Деятели второго рода могут долгое время оставаться на виду и даже становиться центрами очередной группки или подгруппки, вот только работает всё это не на укрепление, а на подрыв единства науки. Потому что продуцируемый такими группками бурный поток перекрёстных, но малосодержательных попрёков и уличений друг друга в том, кто не прав, а кто совершенно не прав, крайне затрудняет становление в том числе здравых идей, и случайностью становится уже не появление, а отсутствие в подобных условиях агрессивных защитников невежества.
Ещё важнее для настоящих учёных учитывать то, что, вообще говоря, разумная тактика ухода от столкновения с объединёнными силами своих противников и поражения их по одиночке в обрисованных условиях теряет свою эффективность. Когда и так все спорят со всеми, критические атаки на позиции одной из массы соперничающих группировок будут восприняты как всего лишь очередной тур междуусобицы и не найдут широкой поддержки (а то и вовсе останутся незамеченными на фоне более шумных акций других группировок). Заручиться же такой поддержкой – без чего о победе и думать не приходится – радетели подлинного развития смогут, только выступив с программой широкой реконструкции здания науки, затрагивающей все или по крайней мере большинство заплутавших между знанием и неведением направлений.
Излишне напоминать, что такой “широкозахватный” вызов побудит к консолидации не только защитников, но и врагов истины (и даже прежде всего последних, поскольку при наличии реальной угрозы невежеству мракобесы обычно сплачиваются гораздо быстрее, нежели искатели истины перед угрозой знанию). Так что стремящиеся к интеграции раздробленной науки должны заранее готовиться к тому, что на первом этапе своей работы им, не весьма многочисленным и мало кем признаваемым, придётся столкнуться с объединёнными силами защитников полу-знаний и полного невежества. Однако преодоление умопомрачающей разноголосицы и установление единоторжия истины не может совершиться иначе, как посредством борьбы широкого фронта сторонников развития против всех сторонников консервации познания. А побудить к такому глубокому размежеванию и сплочению солдат истины под единым знаменем может только программа глубокого же пересмотра принципов организации данной отрасли науки. А уже когда ярмарочная пестрота школ, сект и клубов по интересам сменится принципиальным противостоянием двух действительно несовместимых идеологем, вот тогда и наступит время переходить от обороны к наступлению и решать, кто из мракобесов опаснее и требует разгрома в первую голову, а кого можно оставить и “на потом”.
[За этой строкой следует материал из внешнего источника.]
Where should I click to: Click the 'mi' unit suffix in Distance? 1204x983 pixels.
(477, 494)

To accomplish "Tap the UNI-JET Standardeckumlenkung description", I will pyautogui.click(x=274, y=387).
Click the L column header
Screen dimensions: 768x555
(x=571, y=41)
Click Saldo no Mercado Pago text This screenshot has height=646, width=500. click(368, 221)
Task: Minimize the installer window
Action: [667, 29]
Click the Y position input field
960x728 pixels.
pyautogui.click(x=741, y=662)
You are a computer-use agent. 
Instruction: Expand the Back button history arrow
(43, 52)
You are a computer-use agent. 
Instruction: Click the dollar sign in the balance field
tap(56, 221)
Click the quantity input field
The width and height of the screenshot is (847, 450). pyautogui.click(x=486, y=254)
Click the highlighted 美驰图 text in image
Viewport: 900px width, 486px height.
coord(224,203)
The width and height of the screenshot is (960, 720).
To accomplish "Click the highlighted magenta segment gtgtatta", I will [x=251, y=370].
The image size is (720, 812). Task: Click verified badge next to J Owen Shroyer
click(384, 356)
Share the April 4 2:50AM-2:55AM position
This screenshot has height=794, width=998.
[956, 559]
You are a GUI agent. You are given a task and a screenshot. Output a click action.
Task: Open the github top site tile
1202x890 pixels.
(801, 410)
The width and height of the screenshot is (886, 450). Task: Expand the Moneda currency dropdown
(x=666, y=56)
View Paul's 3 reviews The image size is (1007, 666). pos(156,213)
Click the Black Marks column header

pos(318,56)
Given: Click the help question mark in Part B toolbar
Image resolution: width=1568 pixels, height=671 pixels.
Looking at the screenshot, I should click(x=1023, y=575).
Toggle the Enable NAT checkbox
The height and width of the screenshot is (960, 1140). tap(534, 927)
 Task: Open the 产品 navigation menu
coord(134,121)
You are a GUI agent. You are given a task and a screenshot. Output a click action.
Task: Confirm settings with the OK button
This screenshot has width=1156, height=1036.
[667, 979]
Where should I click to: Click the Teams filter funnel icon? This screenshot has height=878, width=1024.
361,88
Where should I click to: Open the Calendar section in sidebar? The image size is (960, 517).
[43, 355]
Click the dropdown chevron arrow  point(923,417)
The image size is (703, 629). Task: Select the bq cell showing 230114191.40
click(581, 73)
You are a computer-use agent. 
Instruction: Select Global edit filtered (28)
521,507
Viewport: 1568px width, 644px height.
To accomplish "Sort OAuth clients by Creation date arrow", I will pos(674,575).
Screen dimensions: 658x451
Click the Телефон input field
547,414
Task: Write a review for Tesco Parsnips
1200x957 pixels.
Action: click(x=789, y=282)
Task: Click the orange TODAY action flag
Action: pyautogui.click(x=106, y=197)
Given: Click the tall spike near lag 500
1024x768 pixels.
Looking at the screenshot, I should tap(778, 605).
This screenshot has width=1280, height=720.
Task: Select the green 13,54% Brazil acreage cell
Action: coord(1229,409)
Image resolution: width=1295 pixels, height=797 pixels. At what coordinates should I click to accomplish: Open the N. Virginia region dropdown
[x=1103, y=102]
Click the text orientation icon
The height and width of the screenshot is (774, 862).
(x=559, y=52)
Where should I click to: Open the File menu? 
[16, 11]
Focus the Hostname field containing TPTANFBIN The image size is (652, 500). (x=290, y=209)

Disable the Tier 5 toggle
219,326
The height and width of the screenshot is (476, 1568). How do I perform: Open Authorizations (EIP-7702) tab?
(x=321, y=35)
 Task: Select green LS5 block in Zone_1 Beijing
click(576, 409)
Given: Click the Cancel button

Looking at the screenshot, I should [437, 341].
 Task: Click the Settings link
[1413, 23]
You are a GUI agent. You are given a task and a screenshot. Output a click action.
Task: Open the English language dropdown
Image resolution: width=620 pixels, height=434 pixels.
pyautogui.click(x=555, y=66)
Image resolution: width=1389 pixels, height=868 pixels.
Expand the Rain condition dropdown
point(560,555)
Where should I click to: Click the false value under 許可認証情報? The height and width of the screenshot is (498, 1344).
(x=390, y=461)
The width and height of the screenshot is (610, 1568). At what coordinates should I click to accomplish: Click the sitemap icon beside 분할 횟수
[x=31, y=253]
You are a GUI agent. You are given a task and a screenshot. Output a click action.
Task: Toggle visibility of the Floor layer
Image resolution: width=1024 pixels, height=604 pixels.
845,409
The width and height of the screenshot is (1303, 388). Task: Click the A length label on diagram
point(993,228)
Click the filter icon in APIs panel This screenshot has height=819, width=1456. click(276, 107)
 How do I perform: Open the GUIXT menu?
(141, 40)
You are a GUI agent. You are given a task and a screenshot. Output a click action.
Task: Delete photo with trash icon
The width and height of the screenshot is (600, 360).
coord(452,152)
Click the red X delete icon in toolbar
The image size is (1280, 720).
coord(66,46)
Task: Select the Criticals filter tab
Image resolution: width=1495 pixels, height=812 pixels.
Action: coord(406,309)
– характер руководства наукой;
Безусловно, научное творчество – процесс деликатный, чутко и зачастую болезненно отзывающийся на всякое не конца продуманное вмешательство извне, пусть бы и совершаемое с самыми лучшими намерениями. И тем не менее вмешательства в науку необходимы. Потому что как обычная война слишком серьёзное дело, чтобы доверять его одним генералам, так и положение на фронтах борьбы идей слишком важно для того, чтобы возлагать заботу о нём на одних лишь учёных (уж слишком много на памяти человечества примеров того, как мелочная грызня честолюбцев от науки губила и идеи, и людей).